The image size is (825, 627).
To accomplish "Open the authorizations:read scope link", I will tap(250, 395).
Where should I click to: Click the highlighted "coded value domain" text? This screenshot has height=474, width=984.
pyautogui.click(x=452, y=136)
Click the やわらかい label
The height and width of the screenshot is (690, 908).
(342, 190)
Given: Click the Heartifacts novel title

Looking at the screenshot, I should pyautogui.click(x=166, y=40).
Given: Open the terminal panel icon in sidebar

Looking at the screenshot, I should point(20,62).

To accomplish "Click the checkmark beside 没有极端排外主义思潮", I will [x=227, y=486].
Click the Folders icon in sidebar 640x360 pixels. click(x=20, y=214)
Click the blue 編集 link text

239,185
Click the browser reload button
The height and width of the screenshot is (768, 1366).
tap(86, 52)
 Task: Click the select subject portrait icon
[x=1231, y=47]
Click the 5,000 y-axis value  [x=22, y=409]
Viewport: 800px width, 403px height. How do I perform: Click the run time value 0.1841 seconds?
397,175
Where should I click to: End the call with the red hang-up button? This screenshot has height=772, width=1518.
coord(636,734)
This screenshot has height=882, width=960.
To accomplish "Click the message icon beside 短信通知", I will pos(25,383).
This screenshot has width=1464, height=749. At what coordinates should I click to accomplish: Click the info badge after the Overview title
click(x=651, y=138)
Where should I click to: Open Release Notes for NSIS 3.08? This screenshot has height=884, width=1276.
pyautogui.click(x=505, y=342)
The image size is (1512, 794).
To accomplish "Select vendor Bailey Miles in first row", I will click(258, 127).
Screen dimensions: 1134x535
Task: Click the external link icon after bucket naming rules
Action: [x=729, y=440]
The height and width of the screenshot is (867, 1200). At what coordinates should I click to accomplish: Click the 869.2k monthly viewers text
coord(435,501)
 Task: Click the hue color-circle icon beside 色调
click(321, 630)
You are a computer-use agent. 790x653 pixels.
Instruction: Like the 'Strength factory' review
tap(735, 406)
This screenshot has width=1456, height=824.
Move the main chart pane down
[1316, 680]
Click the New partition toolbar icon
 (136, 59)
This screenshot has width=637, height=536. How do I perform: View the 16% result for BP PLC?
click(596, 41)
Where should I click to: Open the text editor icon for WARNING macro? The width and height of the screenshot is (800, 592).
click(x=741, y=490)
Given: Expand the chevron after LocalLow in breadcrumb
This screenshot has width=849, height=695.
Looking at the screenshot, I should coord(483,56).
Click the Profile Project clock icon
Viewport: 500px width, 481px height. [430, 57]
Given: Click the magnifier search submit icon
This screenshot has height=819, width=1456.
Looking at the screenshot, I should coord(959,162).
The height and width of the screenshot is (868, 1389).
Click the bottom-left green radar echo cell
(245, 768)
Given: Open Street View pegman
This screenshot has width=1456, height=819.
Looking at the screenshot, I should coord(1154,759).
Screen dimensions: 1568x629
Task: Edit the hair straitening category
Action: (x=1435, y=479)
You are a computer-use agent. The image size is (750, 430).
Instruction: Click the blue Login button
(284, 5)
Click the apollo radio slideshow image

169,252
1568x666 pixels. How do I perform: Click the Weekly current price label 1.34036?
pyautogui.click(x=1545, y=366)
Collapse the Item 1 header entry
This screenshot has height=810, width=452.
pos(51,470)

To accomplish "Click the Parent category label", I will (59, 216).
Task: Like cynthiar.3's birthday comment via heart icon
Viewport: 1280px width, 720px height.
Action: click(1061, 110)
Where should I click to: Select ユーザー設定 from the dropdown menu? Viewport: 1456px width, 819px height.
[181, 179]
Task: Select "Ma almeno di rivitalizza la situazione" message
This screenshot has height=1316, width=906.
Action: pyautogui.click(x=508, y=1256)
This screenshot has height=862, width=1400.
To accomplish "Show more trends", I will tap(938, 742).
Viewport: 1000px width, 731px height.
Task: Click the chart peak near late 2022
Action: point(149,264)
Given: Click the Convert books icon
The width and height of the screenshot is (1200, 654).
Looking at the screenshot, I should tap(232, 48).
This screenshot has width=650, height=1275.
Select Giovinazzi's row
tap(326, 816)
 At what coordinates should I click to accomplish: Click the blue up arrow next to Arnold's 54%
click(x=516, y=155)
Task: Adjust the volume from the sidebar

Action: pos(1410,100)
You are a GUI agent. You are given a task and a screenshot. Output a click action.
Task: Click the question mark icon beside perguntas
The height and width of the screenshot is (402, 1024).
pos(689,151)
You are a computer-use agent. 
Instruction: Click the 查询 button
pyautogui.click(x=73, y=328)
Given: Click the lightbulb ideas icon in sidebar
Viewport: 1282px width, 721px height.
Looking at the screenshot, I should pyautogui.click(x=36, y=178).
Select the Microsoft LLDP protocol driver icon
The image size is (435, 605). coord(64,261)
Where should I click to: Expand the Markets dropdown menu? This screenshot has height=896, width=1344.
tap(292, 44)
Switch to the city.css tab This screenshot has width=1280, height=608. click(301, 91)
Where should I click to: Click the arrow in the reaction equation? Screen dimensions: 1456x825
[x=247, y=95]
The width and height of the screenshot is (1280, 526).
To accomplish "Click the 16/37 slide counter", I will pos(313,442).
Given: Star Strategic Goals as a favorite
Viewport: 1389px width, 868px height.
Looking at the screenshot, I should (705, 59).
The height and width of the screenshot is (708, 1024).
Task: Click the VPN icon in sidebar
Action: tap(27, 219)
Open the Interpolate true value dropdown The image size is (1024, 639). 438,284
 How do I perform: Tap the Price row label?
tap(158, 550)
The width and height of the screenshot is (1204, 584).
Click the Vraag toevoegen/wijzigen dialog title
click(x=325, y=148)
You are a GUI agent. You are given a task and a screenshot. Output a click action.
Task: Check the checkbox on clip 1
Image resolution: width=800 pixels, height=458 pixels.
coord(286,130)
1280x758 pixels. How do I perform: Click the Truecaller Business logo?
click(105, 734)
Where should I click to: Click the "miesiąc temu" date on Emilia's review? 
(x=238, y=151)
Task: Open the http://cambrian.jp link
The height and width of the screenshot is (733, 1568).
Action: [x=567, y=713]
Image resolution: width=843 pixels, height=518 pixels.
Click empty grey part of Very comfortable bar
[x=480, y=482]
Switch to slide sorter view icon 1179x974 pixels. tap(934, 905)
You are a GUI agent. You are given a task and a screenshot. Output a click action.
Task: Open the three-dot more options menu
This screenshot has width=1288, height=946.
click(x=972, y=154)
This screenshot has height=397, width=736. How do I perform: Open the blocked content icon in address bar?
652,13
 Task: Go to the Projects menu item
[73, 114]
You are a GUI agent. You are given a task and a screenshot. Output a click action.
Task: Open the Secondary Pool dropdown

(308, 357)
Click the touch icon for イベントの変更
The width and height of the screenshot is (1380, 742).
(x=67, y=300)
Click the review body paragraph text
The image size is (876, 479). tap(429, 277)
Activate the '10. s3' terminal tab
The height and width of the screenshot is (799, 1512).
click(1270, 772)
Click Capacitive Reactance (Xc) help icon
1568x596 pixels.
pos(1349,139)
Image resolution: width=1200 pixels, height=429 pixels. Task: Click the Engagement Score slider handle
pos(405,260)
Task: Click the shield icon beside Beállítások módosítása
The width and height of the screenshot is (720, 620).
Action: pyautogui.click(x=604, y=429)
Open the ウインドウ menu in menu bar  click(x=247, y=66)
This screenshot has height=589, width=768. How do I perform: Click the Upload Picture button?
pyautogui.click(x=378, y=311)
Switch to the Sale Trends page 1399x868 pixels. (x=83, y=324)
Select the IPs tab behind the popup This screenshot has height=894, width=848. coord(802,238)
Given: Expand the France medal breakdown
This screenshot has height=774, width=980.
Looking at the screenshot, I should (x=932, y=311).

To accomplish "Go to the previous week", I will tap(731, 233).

TO DO - Retype every line of the data above exactly as it appears.

RESPONSE TO THE EXERCISE -
The image size is (825, 627).
To accomplish "Open the authorizations:read scope link", I will tap(250, 395).
Where should I click to: Click the highlighted "coded value domain" text? This screenshot has height=474, width=984.
pyautogui.click(x=452, y=136)
Click the やわらかい label
The height and width of the screenshot is (690, 908).
(342, 190)
Given: Click the Heartifacts novel title

Looking at the screenshot, I should pyautogui.click(x=166, y=40).
Given: Open the terminal panel icon in sidebar

Looking at the screenshot, I should point(20,62).

To accomplish "Click the checkmark beside 没有极端排外主义思潮", I will [x=227, y=486].
Click the Folders icon in sidebar 640x360 pixels. click(x=20, y=214)
Click the blue 編集 link text

239,185
Click the browser reload button
The height and width of the screenshot is (768, 1366).
tap(86, 52)
 Task: Click the select subject portrait icon
[x=1231, y=47]
Click the 5,000 y-axis value  [x=22, y=409]
Viewport: 800px width, 403px height. How do I perform: Click the run time value 0.1841 seconds?
397,175
Where should I click to: End the call with the red hang-up button? This screenshot has height=772, width=1518.
coord(636,734)
This screenshot has height=882, width=960.
To accomplish "Click the message icon beside 短信通知", I will pos(25,383).
This screenshot has width=1464, height=749. At what coordinates should I click to accomplish: Click the info badge after the Overview title
click(x=651, y=138)
Where should I click to: Open Release Notes for NSIS 3.08? This screenshot has height=884, width=1276.
pyautogui.click(x=505, y=342)
The image size is (1512, 794).
To accomplish "Select vendor Bailey Miles in first row", I will click(258, 127).
Screen dimensions: 1134x535
Task: Click the external link icon after bucket naming rules
Action: [x=729, y=440]
The height and width of the screenshot is (867, 1200). At what coordinates should I click to accomplish: Click the 869.2k monthly viewers text
coord(435,501)
 Task: Click the hue color-circle icon beside 色调
click(321, 630)
You are a computer-use agent. 790x653 pixels.
Instruction: Like the 'Strength factory' review
tap(735, 406)
This screenshot has width=1456, height=824.
Move the main chart pane down
[1316, 680]
Click the New partition toolbar icon
 (136, 59)
This screenshot has width=637, height=536. How do I perform: View the 16% result for BP PLC?
click(596, 41)
Where should I click to: Open the text editor icon for WARNING macro? The width and height of the screenshot is (800, 592).
click(x=741, y=490)
Given: Expand the chevron after LocalLow in breadcrumb
This screenshot has width=849, height=695.
Looking at the screenshot, I should coord(483,56).
Click the Profile Project clock icon
Viewport: 500px width, 481px height. [430, 57]
Given: Click the magnifier search submit icon
This screenshot has height=819, width=1456.
Looking at the screenshot, I should coord(959,162).
The height and width of the screenshot is (868, 1389).
Click the bottom-left green radar echo cell
(245, 768)
Given: Open Street View pegman
This screenshot has width=1456, height=819.
Looking at the screenshot, I should coord(1154,759).
Screen dimensions: 1568x629
Task: Edit the hair straitening category
Action: (x=1435, y=479)
You are a computer-use agent. The image size is (750, 430).
Instruction: Click the blue Login button
(284, 5)
Click the apollo radio slideshow image

169,252
1568x666 pixels. How do I perform: Click the Weekly current price label 1.34036?
pyautogui.click(x=1545, y=366)
Collapse the Item 1 header entry
This screenshot has height=810, width=452.
pos(51,470)

To accomplish "Click the Parent category label", I will (59, 216).
Task: Like cynthiar.3's birthday comment via heart icon
Viewport: 1280px width, 720px height.
Action: click(1061, 110)
Where should I click to: Select ユーザー設定 from the dropdown menu? Viewport: 1456px width, 819px height.
[181, 179]
Task: Select "Ma almeno di rivitalizza la situazione" message
This screenshot has height=1316, width=906.
Action: pyautogui.click(x=508, y=1256)
This screenshot has height=862, width=1400.
To accomplish "Show more trends", I will tap(938, 742).
Viewport: 1000px width, 731px height.
Task: Click the chart peak near late 2022
Action: point(149,264)
Given: Click the Convert books icon
The width and height of the screenshot is (1200, 654).
Looking at the screenshot, I should tap(232, 48).
This screenshot has width=650, height=1275.
Select Giovinazzi's row
tap(326, 816)
 At what coordinates should I click to accomplish: Click the blue up arrow next to Arnold's 54%
click(x=516, y=155)
Task: Adjust the volume from the sidebar

Action: pos(1410,100)
You are a GUI agent. You are given a task and a screenshot. Output a click action.
Task: Click the question mark icon beside perguntas
The height and width of the screenshot is (402, 1024).
pos(689,151)
You are a computer-use agent. 
Instruction: Click the 查询 button
pyautogui.click(x=73, y=328)
Given: Click the lightbulb ideas icon in sidebar
Viewport: 1282px width, 721px height.
Looking at the screenshot, I should pyautogui.click(x=36, y=178).
Select the Microsoft LLDP protocol driver icon
The image size is (435, 605). coord(64,261)
Where should I click to: Expand the Markets dropdown menu? This screenshot has height=896, width=1344.
tap(292, 44)
Switch to the city.css tab This screenshot has width=1280, height=608. click(301, 91)
Where should I click to: Click the arrow in the reaction equation? Screen dimensions: 1456x825
[x=247, y=95]
The width and height of the screenshot is (1280, 526).
To accomplish "Click the 16/37 slide counter", I will pos(313,442).
Given: Star Strategic Goals as a favorite
Viewport: 1389px width, 868px height.
Looking at the screenshot, I should (705, 59).
The height and width of the screenshot is (708, 1024).
Task: Click the VPN icon in sidebar
Action: tap(27, 219)
Open the Interpolate true value dropdown The image size is (1024, 639). 438,284
 How do I perform: Tap the Price row label?
tap(158, 550)
The width and height of the screenshot is (1204, 584).
Click the Vraag toevoegen/wijzigen dialog title
click(x=325, y=148)
You are a GUI agent. You are given a task and a screenshot. Output a click action.
Task: Check the checkbox on clip 1
Image resolution: width=800 pixels, height=458 pixels.
coord(286,130)
1280x758 pixels. How do I perform: Click the Truecaller Business logo?
click(105, 734)
Where should I click to: Click the "miesiąc temu" date on Emilia's review? 
(x=238, y=151)
Task: Open the http://cambrian.jp link
The height and width of the screenshot is (733, 1568).
Action: [x=567, y=713]
Image resolution: width=843 pixels, height=518 pixels.
Click empty grey part of Very comfortable bar
[x=480, y=482]
Switch to slide sorter view icon 1179x974 pixels. tap(934, 905)
You are a GUI agent. You are given a task and a screenshot. Output a click action.
Task: Open the three-dot more options menu
This screenshot has width=1288, height=946.
click(x=972, y=154)
This screenshot has height=397, width=736. How do I perform: Open the blocked content icon in address bar?
652,13
 Task: Go to the Projects menu item
[73, 114]
You are a GUI agent. You are given a task and a screenshot. Output a click action.
Task: Open the Secondary Pool dropdown

(308, 357)
Click the touch icon for イベントの変更
The width and height of the screenshot is (1380, 742).
(x=67, y=300)
Click the review body paragraph text
The image size is (876, 479). tap(429, 277)
Activate the '10. s3' terminal tab
The height and width of the screenshot is (799, 1512).
click(1270, 772)
Click Capacitive Reactance (Xc) help icon
1568x596 pixels.
pos(1349,139)
Image resolution: width=1200 pixels, height=429 pixels. Task: Click the Engagement Score slider handle
pos(405,260)
Task: Click the shield icon beside Beállítások módosítása
The width and height of the screenshot is (720, 620).
Action: pyautogui.click(x=604, y=429)
Open the ウインドウ menu in menu bar  click(x=247, y=66)
This screenshot has height=589, width=768. How do I perform: Click the Upload Picture button?
pyautogui.click(x=378, y=311)
Switch to the Sale Trends page 1399x868 pixels. (x=83, y=324)
Select the IPs tab behind the popup This screenshot has height=894, width=848. coord(802,238)
Given: Expand the France medal breakdown
This screenshot has height=774, width=980.
Looking at the screenshot, I should (x=932, y=311).

To accomplish "Go to the previous week", I will tap(731, 233).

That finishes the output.